由于EGFR在消化道黏膜表面表达,阿法替尼对其抑制可能是导致消化系统损伤的原因之一[18],腹泻是阿法替尼最常见的ADR之一,多发生在给药后7 d内,其引起的脱水也可能影响患者正常的肾功能,造成阿法替尼血药浓度升高[19],进一步增加ADR的发生率。本研究中阿法替尼所致消化系统ADR还包含说明书中未提及的食管炎、急性食管坏死、中毒性巨结肠。Inoue等[20]研究提到食物可能会影响药物的血药浓度,持续性的空腹状态可使阿法替尼血药浓度升高近2倍,故尽管该药说明书中建议进食后3 h或进食前1 h服药,但对于近期食欲显著下降的肿瘤患者在用药时需警惕食管炎的出现,嘱患者避免不正确服药方式,如服药后立即平卧、干吞服药、服药后饮水不足等,减少药物与食管的长时间接触[21]。若患者发生中毒性巨结肠这一罕见却致命ADR,建议立即停药,予补液、微生物学检查、腹部X线检查、经验性抗菌治疗等。

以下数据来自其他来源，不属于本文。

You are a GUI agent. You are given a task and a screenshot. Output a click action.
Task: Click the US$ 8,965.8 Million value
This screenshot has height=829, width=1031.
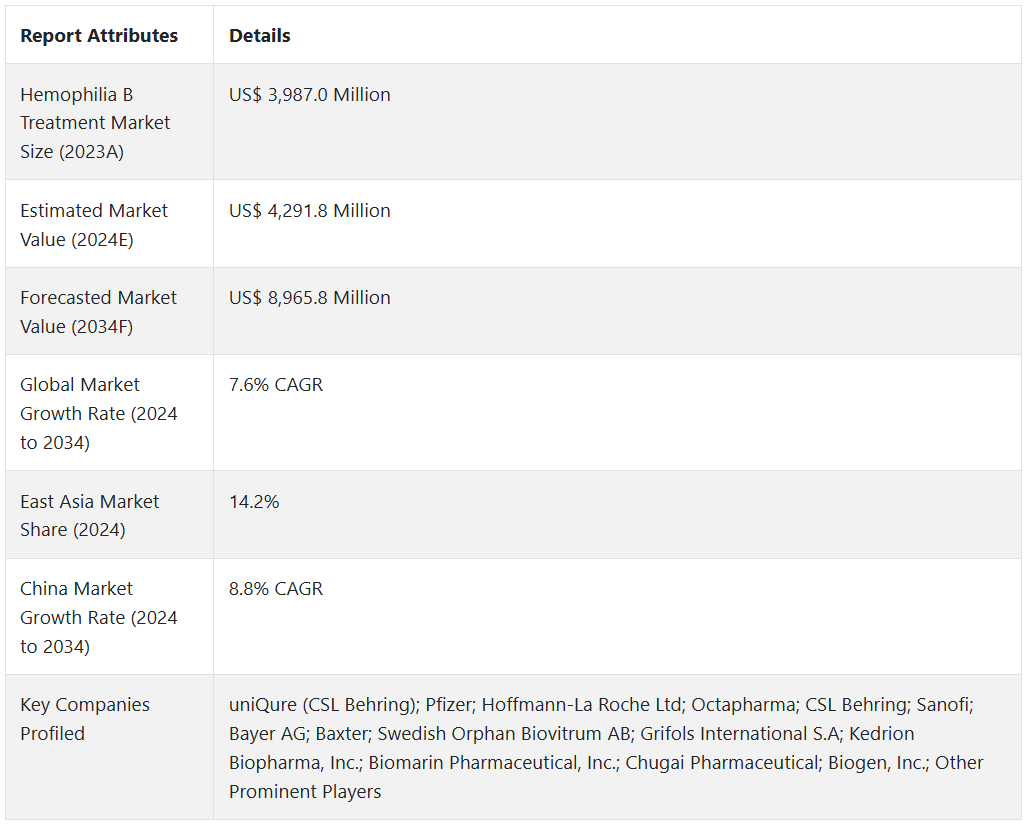[x=310, y=298]
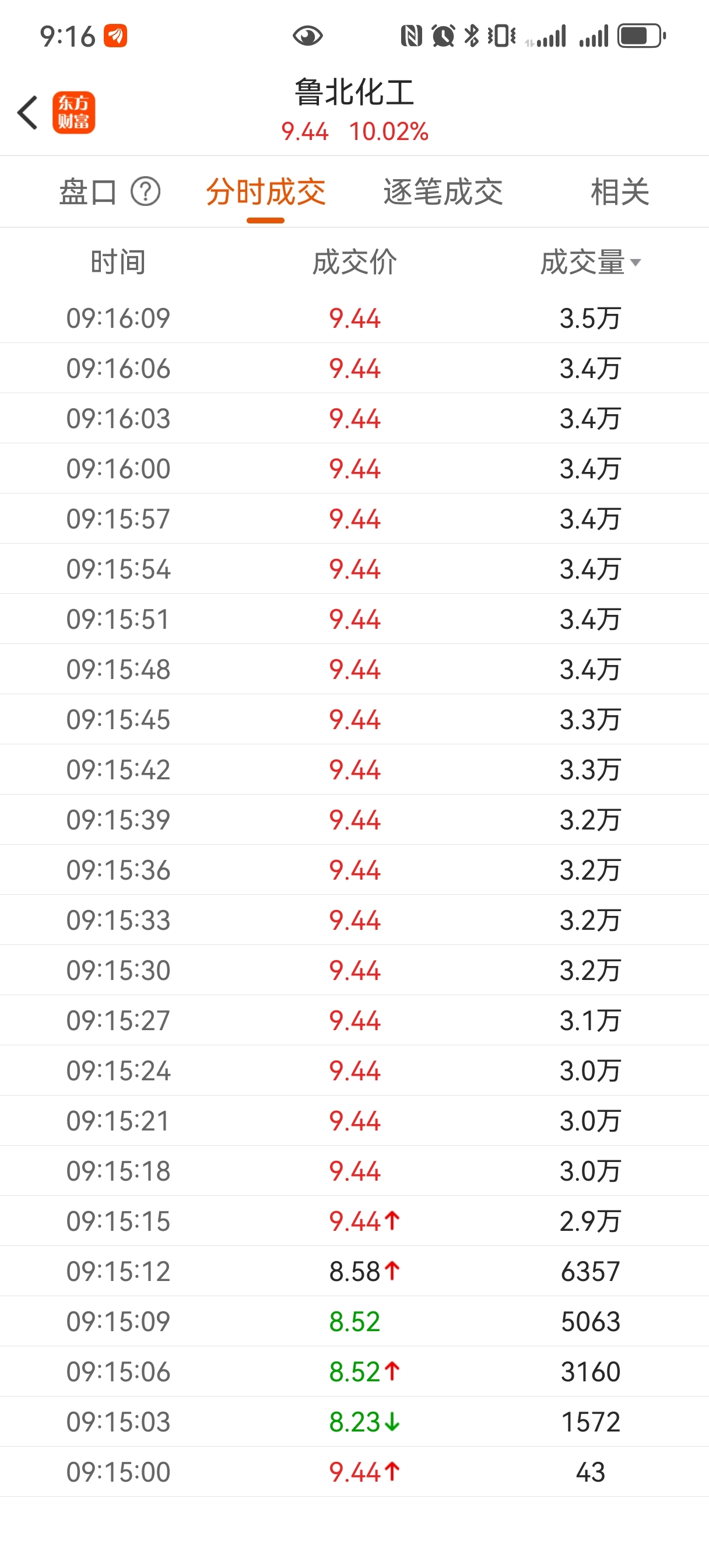709x1568 pixels.
Task: Select the 分时成交 tab
Action: click(x=265, y=192)
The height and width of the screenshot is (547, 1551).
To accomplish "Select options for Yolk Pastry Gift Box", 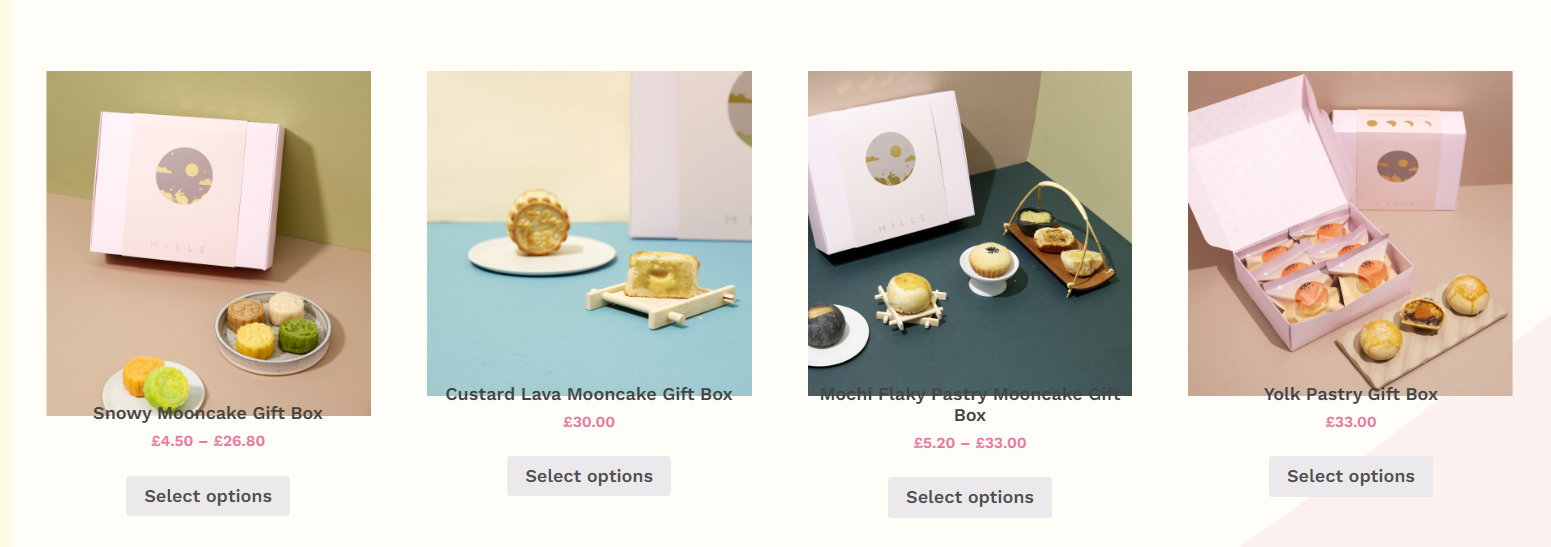I will click(1350, 476).
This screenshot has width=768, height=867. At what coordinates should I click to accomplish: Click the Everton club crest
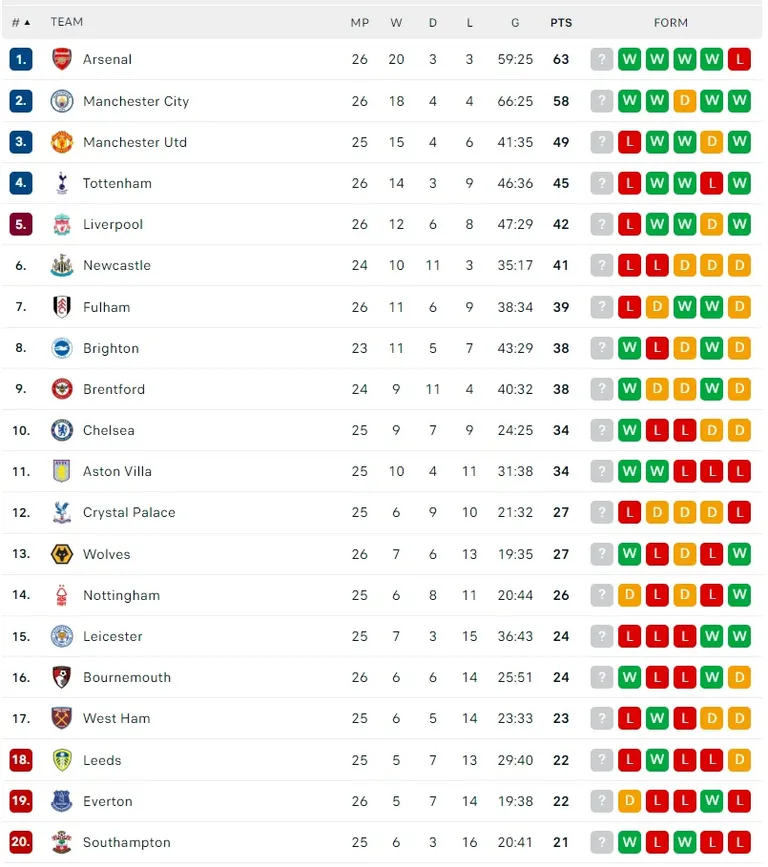(62, 801)
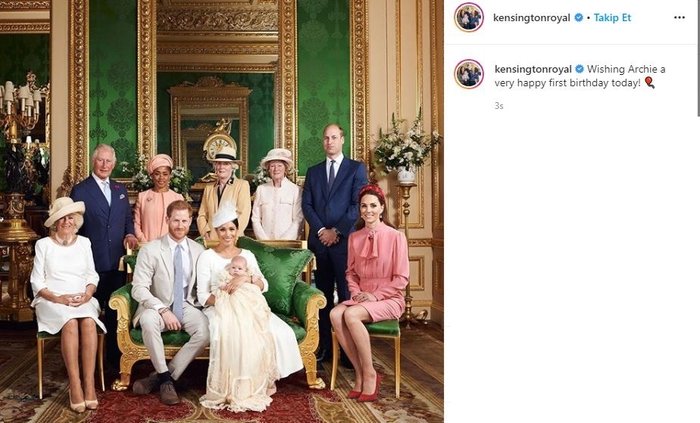700x423 pixels.
Task: Open the three-dot more options menu
Action: 679,17
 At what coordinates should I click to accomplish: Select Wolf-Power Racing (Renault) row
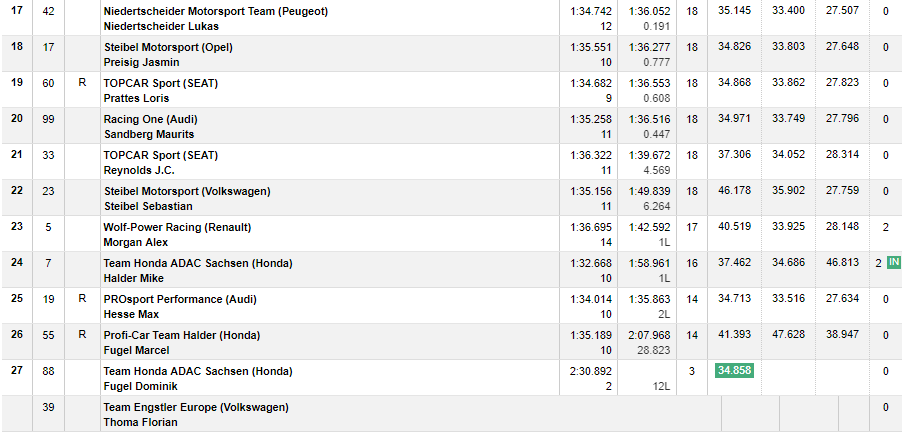click(454, 234)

除上述ADR外,阿法替尼所致QT间期延长、低血压、闭塞性细支气管炎、光化性角化病等新的ADR也陆续被报道,由于发生患者例数较少,其规律与特点仍有待进一步的研究。

3.4 处理与转归

针对阿法替尼所致各系统ADR,建议根据CTCAE 5.0[3]进行分级,并参考EGFR-TKI不良反应管理专家共识[11]进行处理,通常发生1 ~ 2级ADR时不需要停药或减量,给予对症治疗并持续监测相关症状,若2级ADR症状持续延长(如腹泻> 48 h或皮疹> 7 d)可适当中断治疗恢复至1级或减少药物剂量(以10 mg持续递减)。发生3级及以上ADR时停药并根据累及系统/器官采取正确救治方式。值得注意的是,ILD是致死率较高的ADR,共识中建议发生3级以上ILD的患者永久停药,但有报道[22]称对于出现ILD的患者在肺间质损伤消退或痊愈后重新应用EGFR-TKIs仍有效,对于此类患者可重新评估并考虑重启EGFR靶向治疗。本研究中1例ILD患者在使用大剂量甲泼尼龙冲击治疗后,症状好转,后期使用安罗替尼治疗,未再发生ADR。故医师应在治疗中权衡利弊,避免因顾虑药品所致严重ADR而忽略其治疗原发病所带来的更大获益[23]。

综上所述,阿法替尼所致ADR累及全身多个系统/器官,且不乏严重和新的ADR,临床医师和药师应掌握阿法替尼所致ADR相关特点,尤其关注可能发生ADR的高危人群。建议在用药期间,尤其是用药1个月内密切观察患者反应。若发生相关ADR,应当权衡获益与风险,参考药品说明书、相关指南共识以及其他循证医学证据,予减量、暂停或终止给药[24],并积极对症治疗,确保患者用药安全。